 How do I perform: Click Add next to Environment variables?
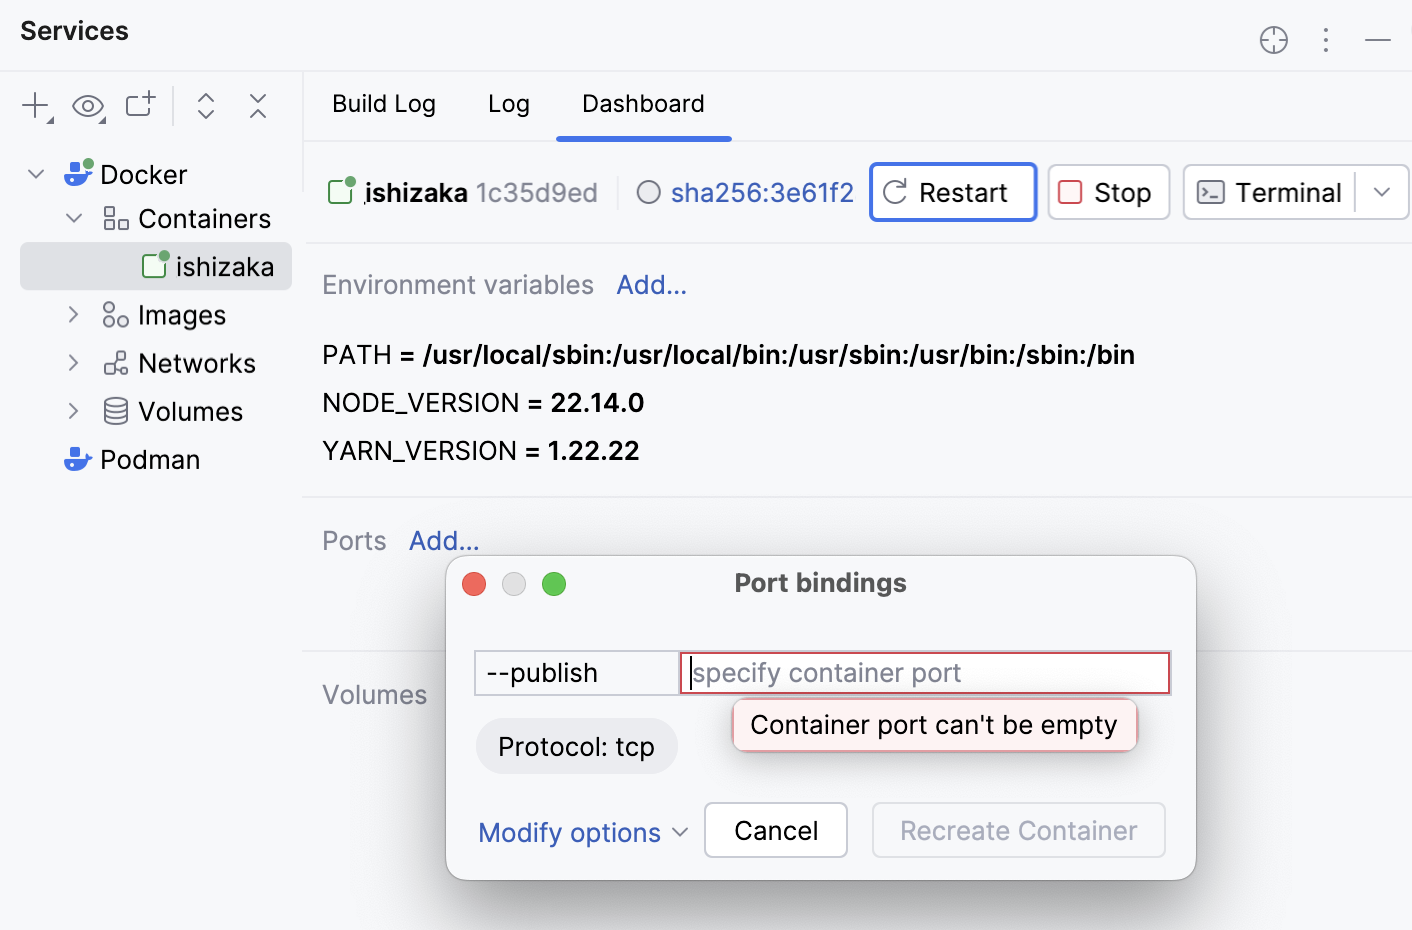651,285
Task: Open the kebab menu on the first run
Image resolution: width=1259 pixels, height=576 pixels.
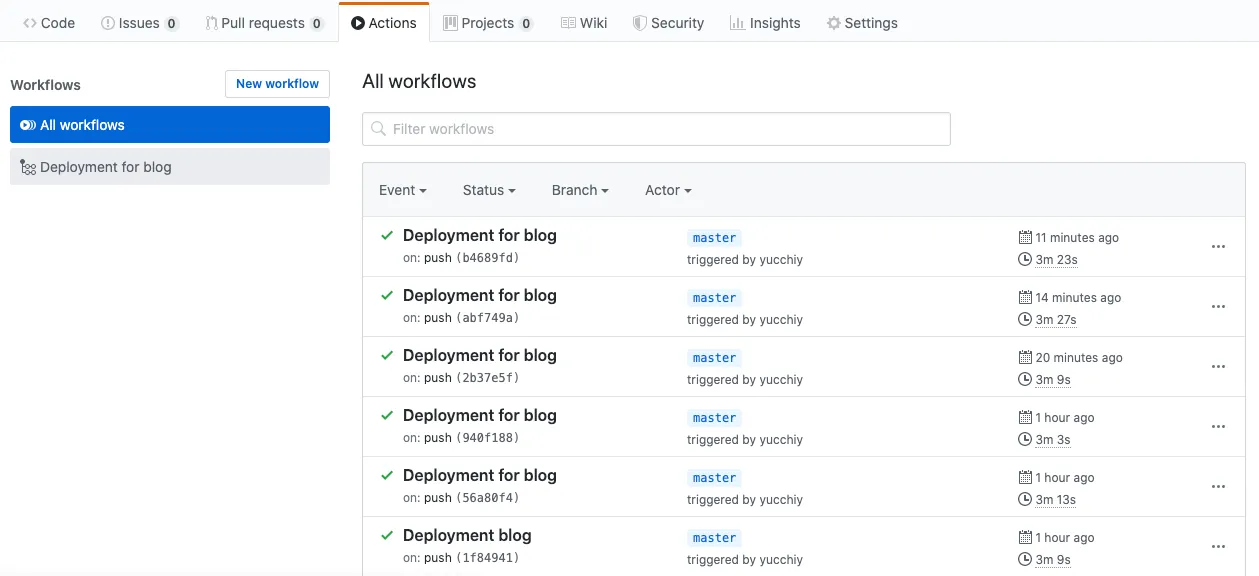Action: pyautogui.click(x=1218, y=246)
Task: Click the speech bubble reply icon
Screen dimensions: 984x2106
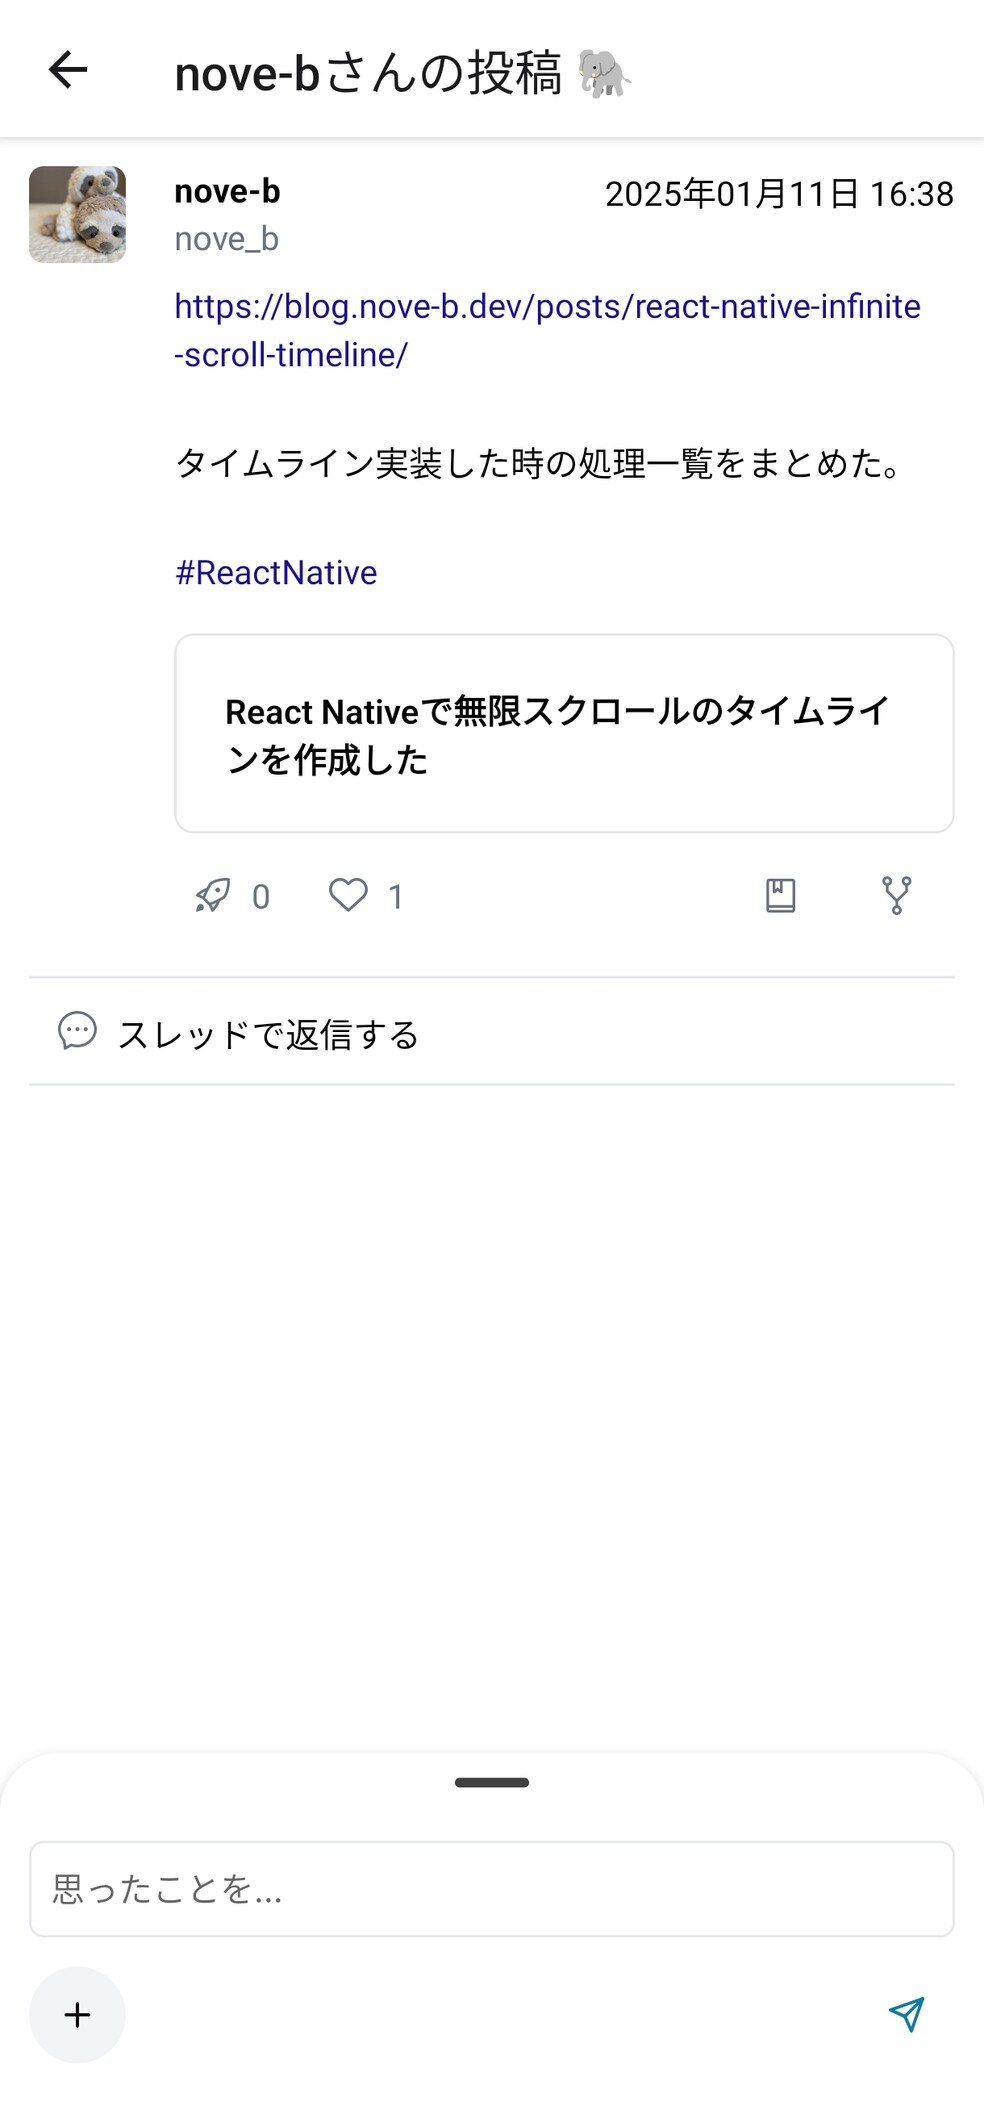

..............................

* **What to produce**: Return the whole listing word for word, minus its pictures.

* **Exercise response**:
 How do I perform: Click Add next to Environment variables?
651,285
Task: Open the kebab menu on the first run
Image resolution: width=1259 pixels, height=576 pixels.
Action: pyautogui.click(x=1218, y=246)
Task: Click the speech bubble reply icon
Screen dimensions: 984x2106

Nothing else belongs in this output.